[ASSIGNMENT] Repeat the whole listing below with nothing added or dropped.

[AVAILABLE RECORDS]
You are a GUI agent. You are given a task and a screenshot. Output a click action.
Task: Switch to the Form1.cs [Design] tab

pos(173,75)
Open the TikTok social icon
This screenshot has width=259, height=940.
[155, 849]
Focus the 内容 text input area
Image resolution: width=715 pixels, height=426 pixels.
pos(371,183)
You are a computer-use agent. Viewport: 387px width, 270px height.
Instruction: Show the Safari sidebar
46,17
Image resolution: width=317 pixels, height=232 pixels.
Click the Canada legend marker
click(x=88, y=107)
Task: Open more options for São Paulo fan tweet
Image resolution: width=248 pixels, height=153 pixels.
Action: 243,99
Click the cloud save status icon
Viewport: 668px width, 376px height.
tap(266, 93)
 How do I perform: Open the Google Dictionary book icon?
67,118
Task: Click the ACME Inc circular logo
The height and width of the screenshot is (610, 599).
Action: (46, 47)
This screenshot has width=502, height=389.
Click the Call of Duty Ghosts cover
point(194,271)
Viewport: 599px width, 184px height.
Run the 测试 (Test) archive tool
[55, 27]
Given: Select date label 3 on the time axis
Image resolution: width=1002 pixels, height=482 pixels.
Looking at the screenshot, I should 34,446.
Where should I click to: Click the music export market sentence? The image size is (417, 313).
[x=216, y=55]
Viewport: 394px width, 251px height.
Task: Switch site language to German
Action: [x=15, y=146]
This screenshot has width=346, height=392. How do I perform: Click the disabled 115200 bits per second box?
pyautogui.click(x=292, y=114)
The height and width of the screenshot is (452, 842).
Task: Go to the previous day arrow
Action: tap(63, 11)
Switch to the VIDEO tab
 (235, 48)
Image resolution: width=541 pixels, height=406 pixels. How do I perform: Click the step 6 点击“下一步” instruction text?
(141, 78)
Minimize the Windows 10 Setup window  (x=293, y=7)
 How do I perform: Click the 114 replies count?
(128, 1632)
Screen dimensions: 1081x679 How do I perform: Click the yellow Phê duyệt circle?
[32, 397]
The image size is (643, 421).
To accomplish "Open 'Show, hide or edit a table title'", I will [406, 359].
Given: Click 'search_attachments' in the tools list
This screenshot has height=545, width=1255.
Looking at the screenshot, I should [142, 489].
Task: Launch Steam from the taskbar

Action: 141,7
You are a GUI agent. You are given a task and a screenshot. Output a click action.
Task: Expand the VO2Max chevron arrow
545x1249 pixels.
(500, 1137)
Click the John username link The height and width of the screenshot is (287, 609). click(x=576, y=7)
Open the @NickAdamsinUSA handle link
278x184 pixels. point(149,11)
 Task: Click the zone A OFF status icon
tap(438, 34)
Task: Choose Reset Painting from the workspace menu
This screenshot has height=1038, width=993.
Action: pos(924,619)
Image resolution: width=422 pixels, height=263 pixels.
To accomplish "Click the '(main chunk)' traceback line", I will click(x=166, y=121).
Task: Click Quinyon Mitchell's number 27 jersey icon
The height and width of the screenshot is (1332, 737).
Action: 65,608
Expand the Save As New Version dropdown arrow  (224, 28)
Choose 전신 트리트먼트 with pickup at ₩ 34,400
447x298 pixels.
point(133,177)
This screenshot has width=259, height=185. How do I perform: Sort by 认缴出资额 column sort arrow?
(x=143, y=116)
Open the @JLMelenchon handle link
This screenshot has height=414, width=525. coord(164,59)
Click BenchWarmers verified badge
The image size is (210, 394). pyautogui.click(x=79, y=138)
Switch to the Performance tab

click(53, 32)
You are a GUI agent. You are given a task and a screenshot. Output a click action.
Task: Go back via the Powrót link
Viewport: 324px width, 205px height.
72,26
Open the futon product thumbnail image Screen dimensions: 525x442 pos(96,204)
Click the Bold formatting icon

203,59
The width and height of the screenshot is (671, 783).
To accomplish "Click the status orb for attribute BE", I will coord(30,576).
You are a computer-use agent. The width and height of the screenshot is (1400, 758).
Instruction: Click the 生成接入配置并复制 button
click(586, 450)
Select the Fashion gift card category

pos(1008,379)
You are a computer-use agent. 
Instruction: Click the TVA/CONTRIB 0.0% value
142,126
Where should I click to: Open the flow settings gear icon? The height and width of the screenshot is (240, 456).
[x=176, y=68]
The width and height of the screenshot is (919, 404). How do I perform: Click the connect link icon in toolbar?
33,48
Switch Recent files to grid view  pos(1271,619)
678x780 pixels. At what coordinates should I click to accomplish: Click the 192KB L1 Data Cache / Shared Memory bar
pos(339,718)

[SOLUTION TO THIS EXERCISE]
You are a GUI agent. You are given a task and a screenshot. Output a click action.
Task: Switch to the Form1.cs [Design] tab

pos(173,75)
Open the TikTok social icon
This screenshot has width=259, height=940.
[155, 849]
Focus the 内容 text input area
Image resolution: width=715 pixels, height=426 pixels.
pos(371,183)
You are a computer-use agent. Viewport: 387px width, 270px height.
Instruction: Show the Safari sidebar
46,17
Image resolution: width=317 pixels, height=232 pixels.
Click the Canada legend marker
click(x=88, y=107)
Task: Open more options for São Paulo fan tweet
Image resolution: width=248 pixels, height=153 pixels.
Action: 243,99
Click the cloud save status icon
Viewport: 668px width, 376px height.
tap(266, 93)
 How do I perform: Open the Google Dictionary book icon?
67,118
Task: Click the ACME Inc circular logo
The height and width of the screenshot is (610, 599).
Action: (46, 47)
This screenshot has width=502, height=389.
Click the Call of Duty Ghosts cover
point(194,271)
Viewport: 599px width, 184px height.
Run the 测试 (Test) archive tool
[55, 27]
Given: Select date label 3 on the time axis
Image resolution: width=1002 pixels, height=482 pixels.
Looking at the screenshot, I should 34,446.
Where should I click to: Click the music export market sentence? The image size is (417, 313).
[x=216, y=55]
Viewport: 394px width, 251px height.
Task: Switch site language to German
Action: [x=15, y=146]
This screenshot has width=346, height=392. How do I perform: Click the disabled 115200 bits per second box?
pyautogui.click(x=292, y=114)
The height and width of the screenshot is (452, 842).
Task: Go to the previous day arrow
Action: tap(63, 11)
Switch to the VIDEO tab
 (235, 48)
Image resolution: width=541 pixels, height=406 pixels. How do I perform: Click the step 6 点击“下一步” instruction text?
(141, 78)
Minimize the Windows 10 Setup window  (x=293, y=7)
 How do I perform: Click the 114 replies count?
(128, 1632)
Screen dimensions: 1081x679 How do I perform: Click the yellow Phê duyệt circle?
[32, 397]
The image size is (643, 421).
To accomplish "Open 'Show, hide or edit a table title'", I will [406, 359].
Given: Click 'search_attachments' in the tools list
This screenshot has height=545, width=1255.
Looking at the screenshot, I should [142, 489].
Task: Launch Steam from the taskbar

Action: 141,7
You are a GUI agent. You are given a task and a screenshot. Output a click action.
Task: Expand the VO2Max chevron arrow
545x1249 pixels.
(500, 1137)
Click the John username link The height and width of the screenshot is (287, 609). click(x=576, y=7)
Open the @NickAdamsinUSA handle link
278x184 pixels. point(149,11)
 Task: Click the zone A OFF status icon
tap(438, 34)
Task: Choose Reset Painting from the workspace menu
This screenshot has height=1038, width=993.
Action: pos(924,619)
Image resolution: width=422 pixels, height=263 pixels.
To accomplish "Click the '(main chunk)' traceback line", I will click(x=166, y=121).
Task: Click Quinyon Mitchell's number 27 jersey icon
The height and width of the screenshot is (1332, 737).
Action: 65,608
Expand the Save As New Version dropdown arrow  (224, 28)
Choose 전신 트리트먼트 with pickup at ₩ 34,400
447x298 pixels.
point(133,177)
This screenshot has width=259, height=185. How do I perform: Sort by 认缴出资额 column sort arrow?
(x=143, y=116)
Open the @JLMelenchon handle link
This screenshot has height=414, width=525. coord(164,59)
Click BenchWarmers verified badge
The image size is (210, 394). pyautogui.click(x=79, y=138)
Switch to the Performance tab

click(53, 32)
You are a GUI agent. You are given a task and a screenshot. Output a click action.
Task: Go back via the Powrót link
Viewport: 324px width, 205px height.
72,26
Open the futon product thumbnail image Screen dimensions: 525x442 pos(96,204)
Click the Bold formatting icon

203,59
The width and height of the screenshot is (671, 783).
To accomplish "Click the status orb for attribute BE", I will coord(30,576).
You are a computer-use agent. The width and height of the screenshot is (1400, 758).
Instruction: Click the 生成接入配置并复制 button
click(586, 450)
Select the Fashion gift card category

pos(1008,379)
You are a computer-use agent. 
Instruction: Click the TVA/CONTRIB 0.0% value
142,126
Where should I click to: Open the flow settings gear icon? The height and width of the screenshot is (240, 456).
[x=176, y=68]
The width and height of the screenshot is (919, 404). How do I perform: Click the connect link icon in toolbar?
33,48
Switch Recent files to grid view  pos(1271,619)
678x780 pixels. At what coordinates should I click to accomplish: Click the 192KB L1 Data Cache / Shared Memory bar
pos(339,718)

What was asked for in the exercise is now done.